A uniform half metre rule is freely pivoted at the 20cm mark and it balances horizontally when a weight of 10N is suspended at 4cm mark, calculate weight of the meter rule and the reaction of the knife
down
10 N at (20-4) = 16 cm left from pivot
m g N at (50-20) = 30 cm right of pivot
so 10 *16 = mg * 30
mg = 16/3 = 5.33 Newtons
force up = 10 + 5.33 Newtons
To solve for the weight of the meter rule and the reaction of the knife, we can use the principle of moments.
Let's define the following variables:
- W: weight of the meter rule
- R: reaction at the knife edge
- d1: distance from the pivot to the weight (4cm mark)
- d2: distance from the pivot to the center of gravity of the meter rule (50cm mark)
- d3: distance from the pivot to the knife edge (20cm mark)
To balance a meter rule horizontally, the sum of the clockwise moments should be equal to the sum of the anticlockwise moments. In other words, the product of the weight and its distance from the pivot (moment) should be the same on both sides.

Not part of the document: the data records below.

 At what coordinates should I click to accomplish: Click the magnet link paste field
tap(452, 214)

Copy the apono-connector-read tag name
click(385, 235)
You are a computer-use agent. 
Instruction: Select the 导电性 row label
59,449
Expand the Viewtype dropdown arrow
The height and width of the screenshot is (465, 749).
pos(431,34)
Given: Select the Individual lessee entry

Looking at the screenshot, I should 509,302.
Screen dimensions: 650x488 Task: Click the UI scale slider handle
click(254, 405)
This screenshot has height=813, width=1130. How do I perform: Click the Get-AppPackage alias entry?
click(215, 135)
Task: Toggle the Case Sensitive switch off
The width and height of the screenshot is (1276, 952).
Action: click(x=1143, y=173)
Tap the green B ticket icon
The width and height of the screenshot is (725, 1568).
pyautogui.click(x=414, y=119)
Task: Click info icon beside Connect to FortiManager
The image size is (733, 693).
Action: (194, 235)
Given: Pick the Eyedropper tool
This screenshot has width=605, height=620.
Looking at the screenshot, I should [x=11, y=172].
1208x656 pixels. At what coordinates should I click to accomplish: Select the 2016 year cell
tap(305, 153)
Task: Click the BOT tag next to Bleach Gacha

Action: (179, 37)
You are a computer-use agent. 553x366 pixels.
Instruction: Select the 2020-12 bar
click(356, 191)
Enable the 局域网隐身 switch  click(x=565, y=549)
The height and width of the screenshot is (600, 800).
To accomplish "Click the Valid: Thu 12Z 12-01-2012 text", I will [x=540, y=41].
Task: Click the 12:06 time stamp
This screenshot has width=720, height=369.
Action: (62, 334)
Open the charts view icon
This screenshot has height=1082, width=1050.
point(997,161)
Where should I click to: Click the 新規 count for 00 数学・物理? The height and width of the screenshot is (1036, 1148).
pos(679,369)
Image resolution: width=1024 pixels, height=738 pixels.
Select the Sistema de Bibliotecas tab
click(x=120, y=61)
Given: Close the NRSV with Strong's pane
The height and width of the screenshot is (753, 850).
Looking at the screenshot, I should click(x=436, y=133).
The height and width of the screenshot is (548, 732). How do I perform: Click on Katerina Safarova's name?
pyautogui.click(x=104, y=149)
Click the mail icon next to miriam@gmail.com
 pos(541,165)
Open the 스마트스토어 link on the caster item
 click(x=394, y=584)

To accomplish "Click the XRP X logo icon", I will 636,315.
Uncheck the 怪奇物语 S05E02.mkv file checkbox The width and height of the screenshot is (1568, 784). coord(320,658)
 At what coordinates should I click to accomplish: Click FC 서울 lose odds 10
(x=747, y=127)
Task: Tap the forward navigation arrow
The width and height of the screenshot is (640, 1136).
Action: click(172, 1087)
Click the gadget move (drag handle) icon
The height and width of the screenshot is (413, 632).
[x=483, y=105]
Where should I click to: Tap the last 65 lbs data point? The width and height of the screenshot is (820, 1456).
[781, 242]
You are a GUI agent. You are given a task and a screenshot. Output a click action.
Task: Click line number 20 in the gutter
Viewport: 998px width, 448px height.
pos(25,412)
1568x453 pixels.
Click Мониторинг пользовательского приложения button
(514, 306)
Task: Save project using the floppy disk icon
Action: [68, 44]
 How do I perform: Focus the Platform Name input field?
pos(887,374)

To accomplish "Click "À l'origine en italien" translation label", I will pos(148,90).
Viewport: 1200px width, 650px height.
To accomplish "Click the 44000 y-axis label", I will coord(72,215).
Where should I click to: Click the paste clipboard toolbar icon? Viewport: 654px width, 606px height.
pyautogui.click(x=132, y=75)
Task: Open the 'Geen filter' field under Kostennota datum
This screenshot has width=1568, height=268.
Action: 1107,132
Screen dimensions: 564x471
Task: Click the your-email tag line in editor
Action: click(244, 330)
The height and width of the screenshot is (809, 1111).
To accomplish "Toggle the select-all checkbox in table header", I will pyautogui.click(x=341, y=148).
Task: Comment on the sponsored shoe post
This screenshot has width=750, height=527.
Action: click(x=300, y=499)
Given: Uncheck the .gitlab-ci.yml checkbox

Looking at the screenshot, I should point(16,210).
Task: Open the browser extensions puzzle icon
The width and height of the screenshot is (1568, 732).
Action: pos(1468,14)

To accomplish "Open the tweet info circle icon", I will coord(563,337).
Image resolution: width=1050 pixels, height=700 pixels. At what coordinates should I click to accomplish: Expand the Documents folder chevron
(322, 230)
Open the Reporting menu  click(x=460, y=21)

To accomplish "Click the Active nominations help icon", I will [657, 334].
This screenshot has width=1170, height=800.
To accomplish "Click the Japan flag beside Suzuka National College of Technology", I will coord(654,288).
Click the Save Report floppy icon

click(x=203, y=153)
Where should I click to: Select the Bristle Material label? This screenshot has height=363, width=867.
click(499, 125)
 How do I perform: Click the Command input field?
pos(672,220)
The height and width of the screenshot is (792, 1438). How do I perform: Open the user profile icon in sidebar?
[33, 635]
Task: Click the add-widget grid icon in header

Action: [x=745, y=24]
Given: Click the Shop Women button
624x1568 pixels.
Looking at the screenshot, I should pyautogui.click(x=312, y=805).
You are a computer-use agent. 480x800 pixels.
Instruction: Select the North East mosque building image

Let's calculate the moments:
Clockwise moments:
Moment due to the weight = 10N × d1
Anticlockwise moments:
Moment due to the weight of the meter rule = W × d2
Moment due to the reaction at the knife edge = R × d3
Since the meter rule is balanced, the clockwise moments are equal to the anticlockwise moments:
10N × d1 = W × d2 + R × d3
Given that d1 = 4cm, d2 = 50cm, and d3 = 20cm, we can substitute these values into the equation:
10N × 4cm = W × 50cm + R × 20cm
Simplifying the equation:
40Ncm = 50W + 20R
Since we have two unknowns, we need one more equation to solve the system of equations. We can use the fact that the meter rule is freely pivoted to balance horizontally. This implies that the sum of the vertical forces should be zero:
W + R = 10N
Now we have two equations:
40Ncm = 50W + 20R
W + R = 10N
We can solve this system using simultaneous equations. Subtracting the second equation from the first equation:
40Ncm - (W + R) = 50W + 20R - (W + R)
40Ncm - 10N = 50W + 20R - W - R
40Ncm - 10N = 49W + 19R
Simplifying further:
40N - 10N = 49W + 19R
30N = 49W + 19R
Now we have a simplified equation that contains only W and R as unknowns.
Unfortunately, we don't have enough information to find the specific values of W and R without additional data. To solve for W and R, we would need either the value of W or R, or another equation that relates them.
To solve this problem, we can use the principle of moments.
The principle of moments states that for an object to be in equilibrium (balanced and not rotating), the sum of the clockwise moments about any point must be equal to the sum of the anticlockwise moments about the same point.
In this case, we will take moments about the pivot point, which is at the 20cm mark.
Let's denote the weight of the meter rule as W1 and the reaction of the knife as R.
Clockwise moments:
Moment due to the weight at the 4cm mark = 10 N * (20 cm - 4 cm) = 10 N * 16 cm (clockwise)
Anticlockwise moments:
Moment due to the weight of the meter rule at its center (50 cm mark) = W1 * (50 cm - 20 cm) = W1 * 30 cm (anticlockwise)
Moment due to the reaction of the knife at the pivot (20 cm mark) = R * (20 cm - 20 cm) = 0 (no moment)
Since the meter rule is balanced, the sum of the clockwise moments must be equal to the sum of the anticlockwise moments:
10 N * 16 cm = W1 * 30 cm
Now we can solve this equation to find the weight of the meter rule (W1).
10 N * 16 cm = W1 * 30 cm
Divide both sides of the equation by 30 cm:
(10 N * 16 cm) / 30 cm = W1
The cm units cancel out:
(10 N * 16) / 30 = W1
Now we can solve this equation using a calculator:
(10 N * 16) / 30 ≈ 5.33 N
So, the weight of the meter rule is approximately 5.33 N.
To find the reaction of the knife (R), we can use the fact that the sum of the vertical forces must be zero since the meter rule is in equilibrium. This means that the upward reaction force (R) must balance the downward weight of the meter rule (W1).
Therefore, R = W1 = approximately 5.33 N.
So, the reaction of the knife is approximately 5.33 N.